When the word "Select" appears in a line of the data below, list that line.

Collected data entries

● ● ●

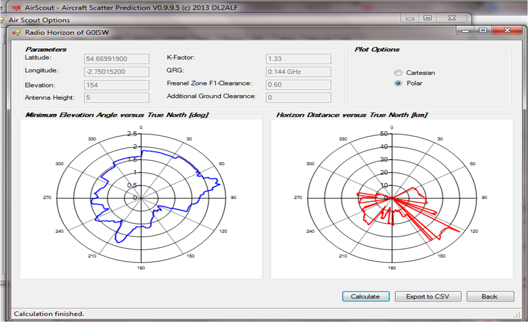The height and width of the screenshot is (322, 528).
Task: Click the Fresnel Zone F1-Clearance field
Action: pyautogui.click(x=298, y=85)
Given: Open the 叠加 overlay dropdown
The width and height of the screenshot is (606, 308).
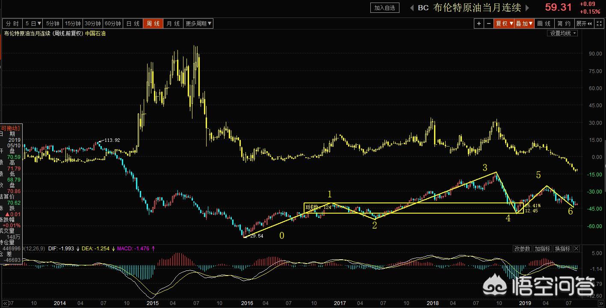Looking at the screenshot, I should (x=524, y=24).
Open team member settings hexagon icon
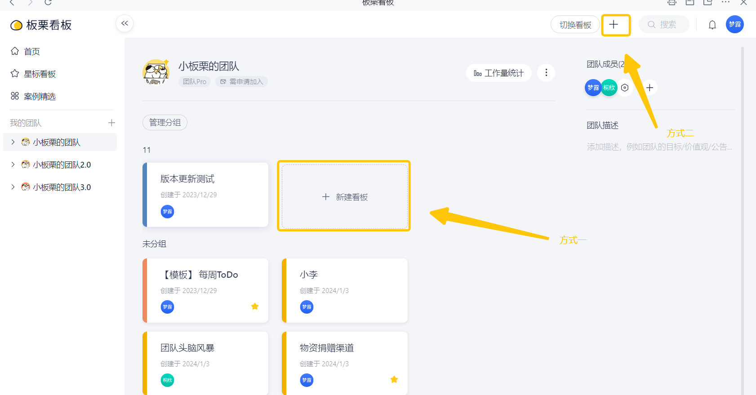 tap(625, 88)
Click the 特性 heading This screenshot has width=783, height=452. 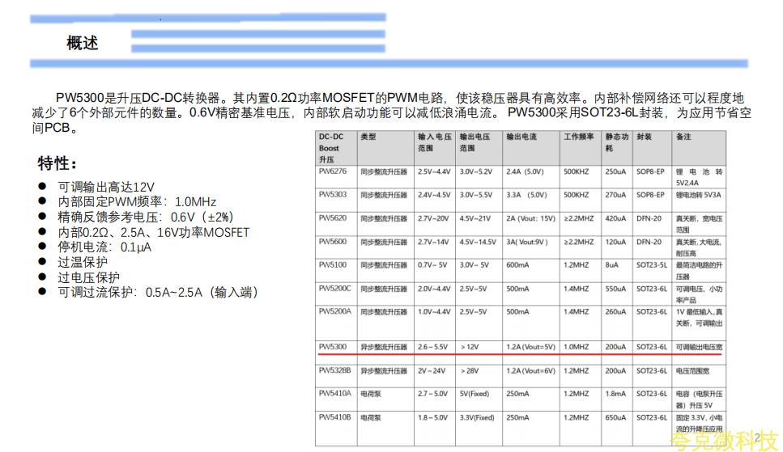pyautogui.click(x=58, y=164)

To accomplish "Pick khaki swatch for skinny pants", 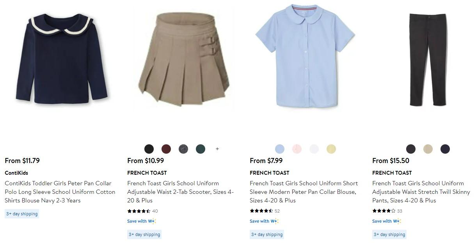I will coord(428,149).
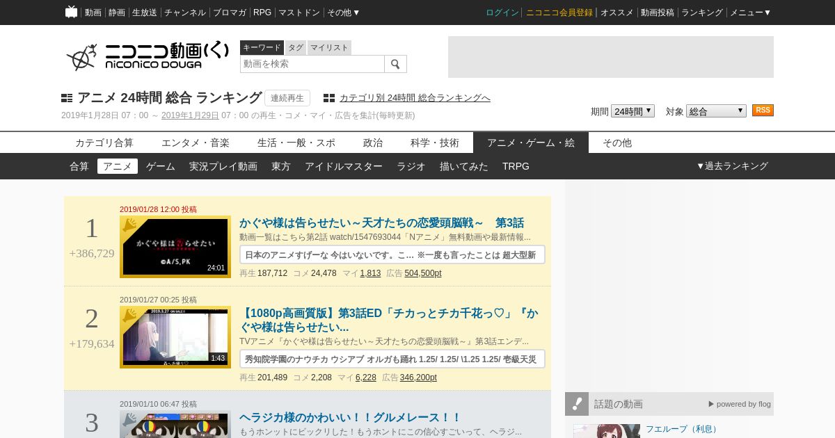This screenshot has height=438, width=835.
Task: Expand the 過去ランキング menu
Action: click(732, 166)
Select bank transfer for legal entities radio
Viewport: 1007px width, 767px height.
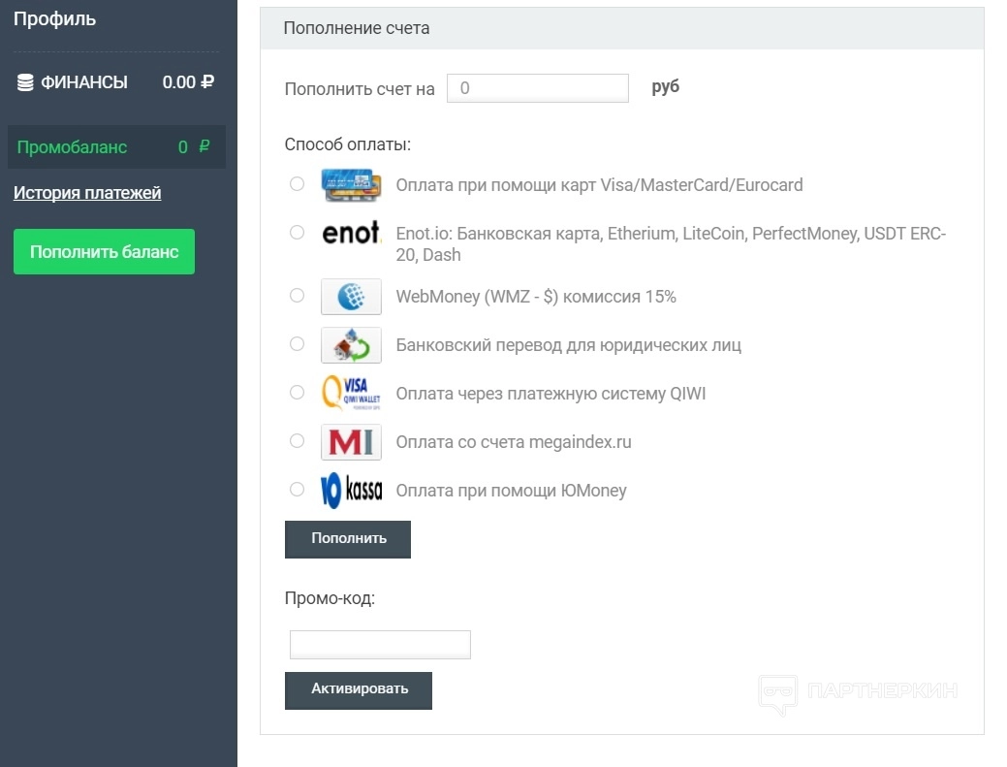(x=298, y=344)
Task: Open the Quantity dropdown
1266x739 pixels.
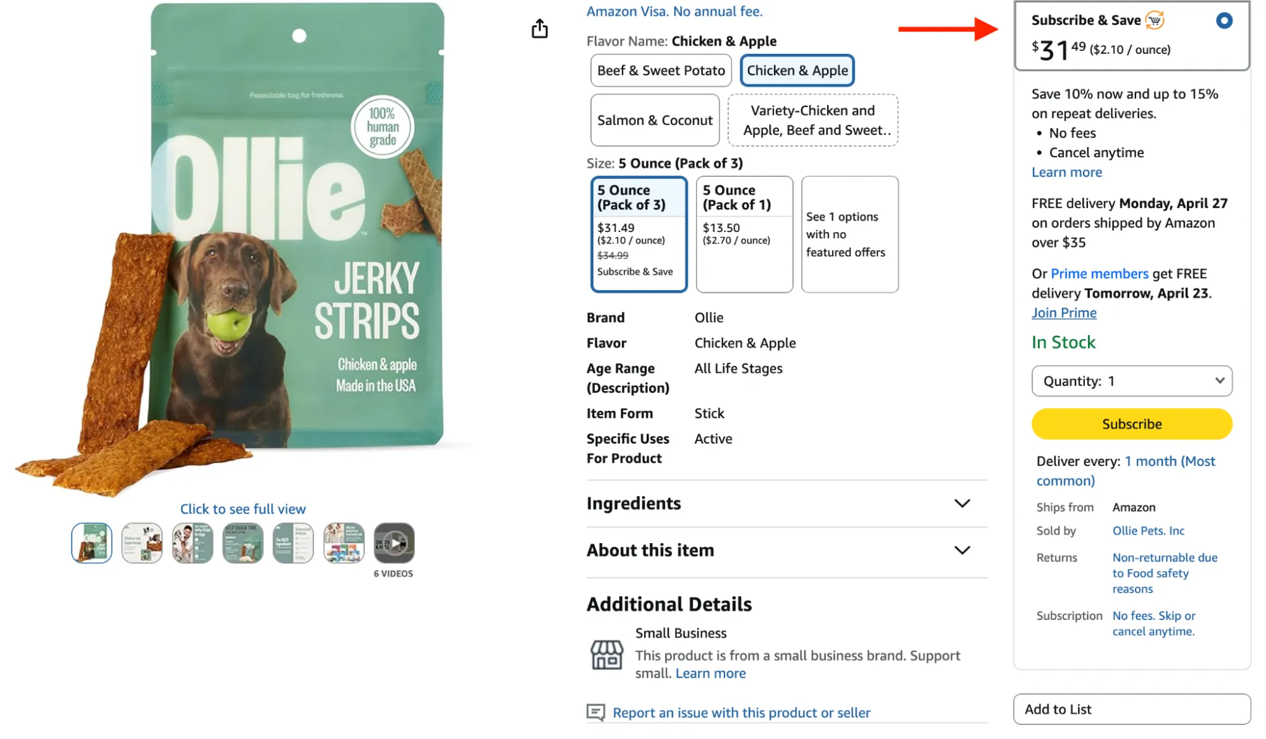Action: [1131, 381]
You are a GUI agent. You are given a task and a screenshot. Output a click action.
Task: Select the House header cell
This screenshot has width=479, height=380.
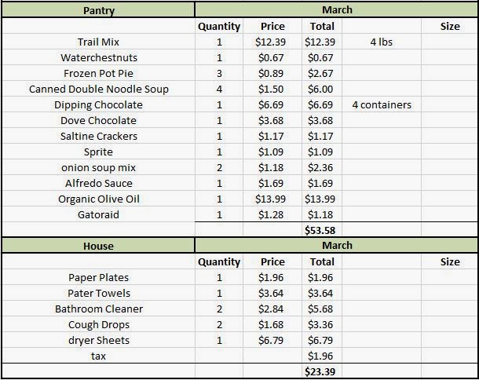[98, 246]

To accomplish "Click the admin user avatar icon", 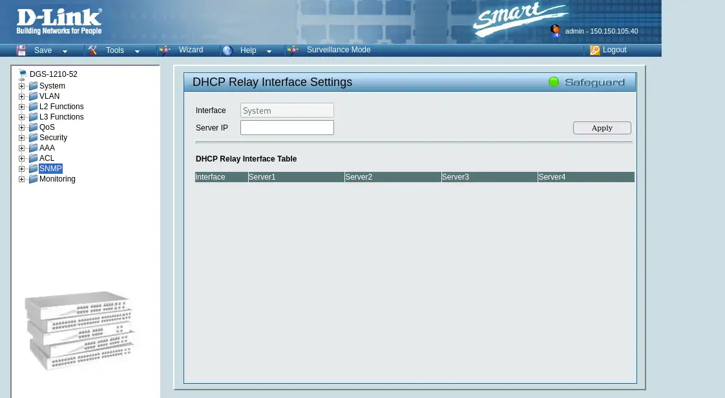I will pos(555,30).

● ● ●

• _Result below_:
Select bank transfer for legal entities radio
Task: Select the House header cell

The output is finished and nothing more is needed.